Goku also showcases similar transformations as well. Before the Planet Namek Saga, he was very far disconnected from his identity as a Saiyan. But through his connection with Vegeta who taught him about what it meant to be Saiyan, Goku goes on to fulfill his people’s superstitious legend of the Super Saiyan in his final battle with Frieza. Fueled by rage after witnessing the death of his best childhood friend Krillen as well as Vegeta, he changes into a form showcasing golden spiked hair. This form, Super Saiyan, is what leads to Frieza’s death and, subsequently, the death of his people’s oppressor. There aren’t many other pop culture contemporaries out there capable of empowering young, disadvantaged Black viewers in the same way. Dragon Ball Z summons people to stand up to the impossible and challenge their hurdles by going Super Saiyan.

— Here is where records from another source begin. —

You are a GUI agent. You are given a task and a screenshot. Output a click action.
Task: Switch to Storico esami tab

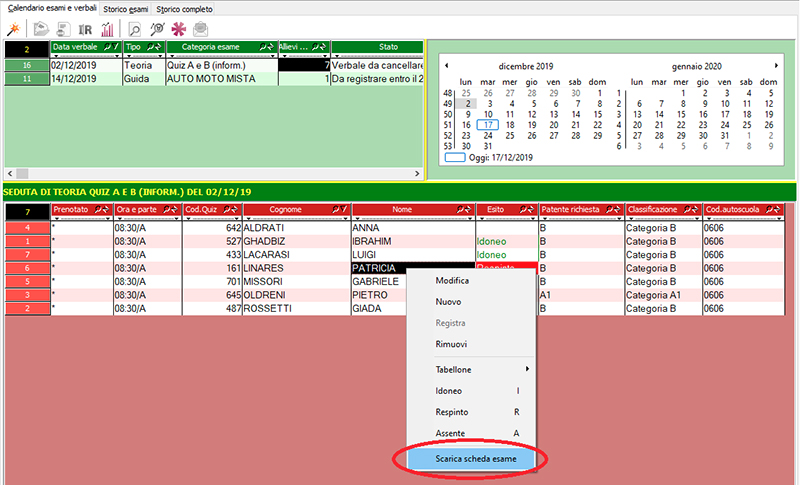point(127,8)
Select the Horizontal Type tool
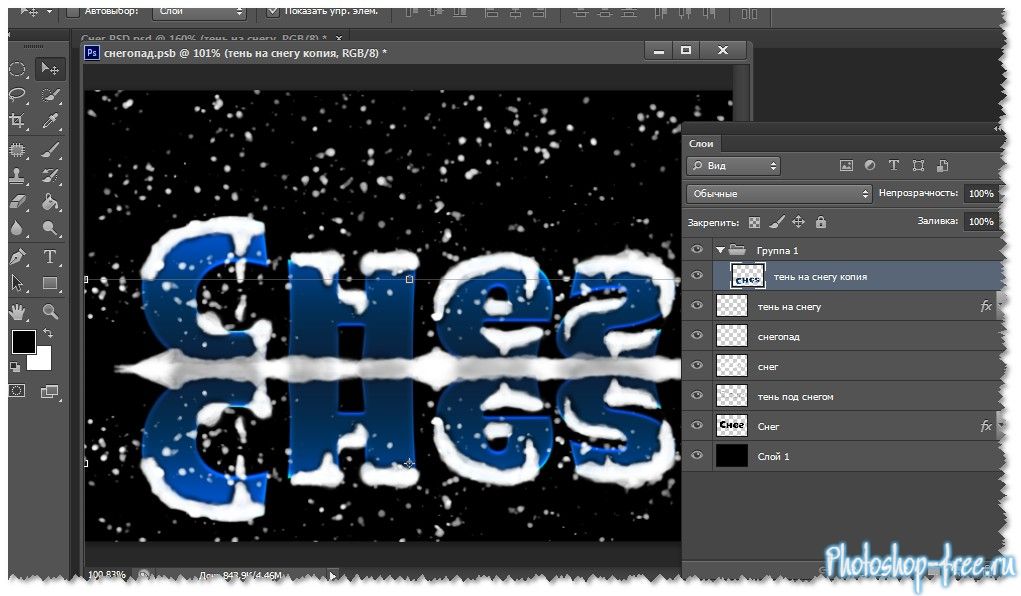Image resolution: width=1021 pixels, height=596 pixels. (50, 257)
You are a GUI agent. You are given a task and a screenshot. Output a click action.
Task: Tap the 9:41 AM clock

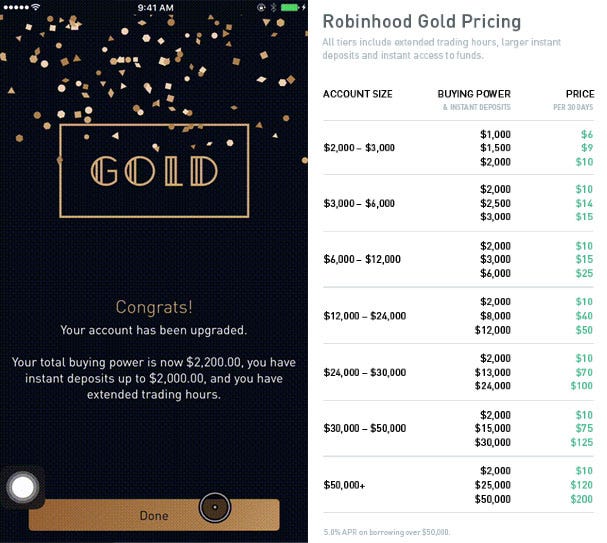pos(156,7)
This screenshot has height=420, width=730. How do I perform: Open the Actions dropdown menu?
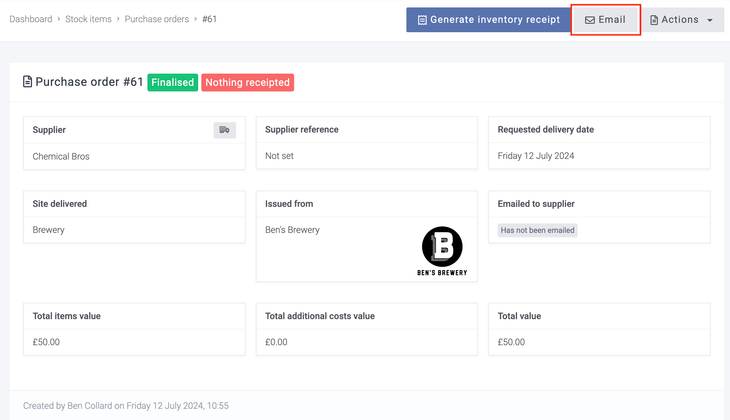pyautogui.click(x=682, y=20)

Black rapper RZA from the hip hop group Wu-Tang Clan spoke of his similar beliefs in his recent book, The Tao of Wu. In his words, “ Dragon Ball Z represents the journey of the Black man… Son Goku has superpowers and doesn’t realize it—a head injury destroyed his memory, robbed his knowledge of self. Then one day, gets stressed beyond his
limits and Hulks out into his alter ego, Super Saiyan—a ni*** with dreadlocks.” Both Goku and Piccolo’s empowerment caused by the reconnection with one’s roots is also reminiscent of the ending of Homegoing where Marcus receives Marjorie’s jet-black necklace, wears it proudly, and gains the strength to wade into the waters he’d been afraid of until then. Perhaps his necklace is one’s ancestral pride and power that drives them forward. Perhaps it conveys what it meant for Piccolo to take on the power of Nail and Kami. Perhaps it’s what it’s always meant for one to become a Super Saiyan.